Diving Into The Past: An Unexpected, Delightful Trip to Payap University’s Christian Archives

I accompanied fellow Citylife Intern Will to Payap in search of archives on Christian missionaries in Thailand for an article he was putting together. Payap University sits on the outskirts of Chiang Mai, a good 20 minute drive away from the heart of the city. The buildings boast beautiful traditional architecture spread across the campus, just a few minutes’ walk from quaint cafes and a quiet shopping area.

After briefly getting lost and going to the wrong library, we tracked down the university’s library and were welcomed in from the heat by a friendly receptionist. We were swiped in with a smile and invited to peruse the quiet hallways, heavy with the serious, invigorating air of academia.

An elevator took us up to the third floor where, to the left of at least twenty rows of library stacks, sat a small glass-in room with a few tables and shelves of its own. The sign at the door read ‘Archives, Payap University, The Foundation of the Church of Christ in Thailand’.

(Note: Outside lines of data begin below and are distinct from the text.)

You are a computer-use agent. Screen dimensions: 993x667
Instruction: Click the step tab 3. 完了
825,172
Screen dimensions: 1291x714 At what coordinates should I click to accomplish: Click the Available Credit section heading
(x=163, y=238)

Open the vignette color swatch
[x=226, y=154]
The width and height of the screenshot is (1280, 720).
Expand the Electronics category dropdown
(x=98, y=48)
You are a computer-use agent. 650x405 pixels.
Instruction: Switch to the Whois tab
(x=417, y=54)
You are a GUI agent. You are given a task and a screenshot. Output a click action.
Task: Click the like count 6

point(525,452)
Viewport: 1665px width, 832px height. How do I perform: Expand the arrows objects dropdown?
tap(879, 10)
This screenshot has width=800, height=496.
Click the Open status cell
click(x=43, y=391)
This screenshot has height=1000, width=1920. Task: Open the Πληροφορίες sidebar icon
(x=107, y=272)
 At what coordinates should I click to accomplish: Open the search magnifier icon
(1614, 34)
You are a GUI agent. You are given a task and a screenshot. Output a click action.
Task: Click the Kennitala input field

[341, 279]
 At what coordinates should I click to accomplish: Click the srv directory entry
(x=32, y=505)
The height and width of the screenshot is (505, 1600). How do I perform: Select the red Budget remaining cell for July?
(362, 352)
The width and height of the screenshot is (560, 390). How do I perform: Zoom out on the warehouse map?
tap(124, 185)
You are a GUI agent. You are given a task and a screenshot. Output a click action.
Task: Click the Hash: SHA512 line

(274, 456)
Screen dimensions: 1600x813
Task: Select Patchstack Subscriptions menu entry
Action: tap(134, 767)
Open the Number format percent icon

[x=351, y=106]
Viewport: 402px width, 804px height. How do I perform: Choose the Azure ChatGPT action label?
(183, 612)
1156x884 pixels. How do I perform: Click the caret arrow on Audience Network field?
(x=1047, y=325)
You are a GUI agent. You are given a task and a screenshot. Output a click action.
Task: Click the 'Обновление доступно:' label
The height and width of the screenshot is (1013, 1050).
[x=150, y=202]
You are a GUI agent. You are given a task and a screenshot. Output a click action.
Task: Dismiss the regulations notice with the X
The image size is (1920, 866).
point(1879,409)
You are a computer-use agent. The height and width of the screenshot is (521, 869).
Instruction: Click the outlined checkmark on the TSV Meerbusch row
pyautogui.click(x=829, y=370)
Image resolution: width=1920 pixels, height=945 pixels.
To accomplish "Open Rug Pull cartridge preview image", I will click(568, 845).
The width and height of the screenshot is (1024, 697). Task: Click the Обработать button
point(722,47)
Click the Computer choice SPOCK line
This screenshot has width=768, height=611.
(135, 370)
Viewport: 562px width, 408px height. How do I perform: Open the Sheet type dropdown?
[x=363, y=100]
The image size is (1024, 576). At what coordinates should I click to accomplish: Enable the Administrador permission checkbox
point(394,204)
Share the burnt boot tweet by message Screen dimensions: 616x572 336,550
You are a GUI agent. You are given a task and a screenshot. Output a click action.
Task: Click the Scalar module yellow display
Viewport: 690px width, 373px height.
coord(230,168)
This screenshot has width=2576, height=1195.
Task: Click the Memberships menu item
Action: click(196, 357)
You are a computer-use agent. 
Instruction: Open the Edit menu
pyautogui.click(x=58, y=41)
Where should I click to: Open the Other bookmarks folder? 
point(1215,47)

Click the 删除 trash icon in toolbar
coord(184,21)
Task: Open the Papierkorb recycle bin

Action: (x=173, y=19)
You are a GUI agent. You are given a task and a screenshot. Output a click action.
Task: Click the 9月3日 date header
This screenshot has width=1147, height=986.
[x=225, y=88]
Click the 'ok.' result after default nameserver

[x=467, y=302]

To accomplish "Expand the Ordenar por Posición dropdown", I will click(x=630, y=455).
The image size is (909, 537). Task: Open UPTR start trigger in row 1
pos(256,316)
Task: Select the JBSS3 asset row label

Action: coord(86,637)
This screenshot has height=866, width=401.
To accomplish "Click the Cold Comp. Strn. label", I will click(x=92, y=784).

We were greeted by two older women who peered over their glasses while helping Will sift through relevant materials that they had clearly taken extensive hours to familiarise themselves with. They opened each book with an infectious energy, taking us on a paper journey through decades of missionary history in Thailand. Documents and accounts, records and files on microfilm awaited Will’s eager eyes.

I tried to pay attention, but was quickly distracted by the contents of the shelves across the room from me. I reached for the oldest looking books I could set my hands on. The browning pages crinkled between my fingers, were delicate to the touch, and gave off a sweet smell each time I opened the covers. I spent that hour or so diving deep into an early twentieth century edition study bible’s First Corinthians section, marvelling at each crease and dog-eared page. I also opened an old, rebound travel account to find an early map of Thailand, with details so tightly drawn that it was hard to tell where the borders between the countries were. It was beautiful.

There’s something magical about archives. It’s hard not to hold a book in your hand that’s older than you are and not wonder who first acquired it and absorbed its author’s wisdom. The accessibility of this small room, and the warmth of the women who led us around was both humbling and encouraging.

If you’re looking for a place to do research, or even a quiet place to focus, taking the time to seek out lesser known nooks, like these archives, might be worth your while. The calming energy is a little less distracting than a coffee shop, and a little more motivating than your living room – it’s the perfect place to spend a quiet afternoon.

Have your own study hideout? Tell us about it!

The archives are open til 4:30pm and the library til 6pm everyday. Anyone with an ID can enter. The library opens at 8am Mondays through Fridays, and 10am on Saturdays and Sundays.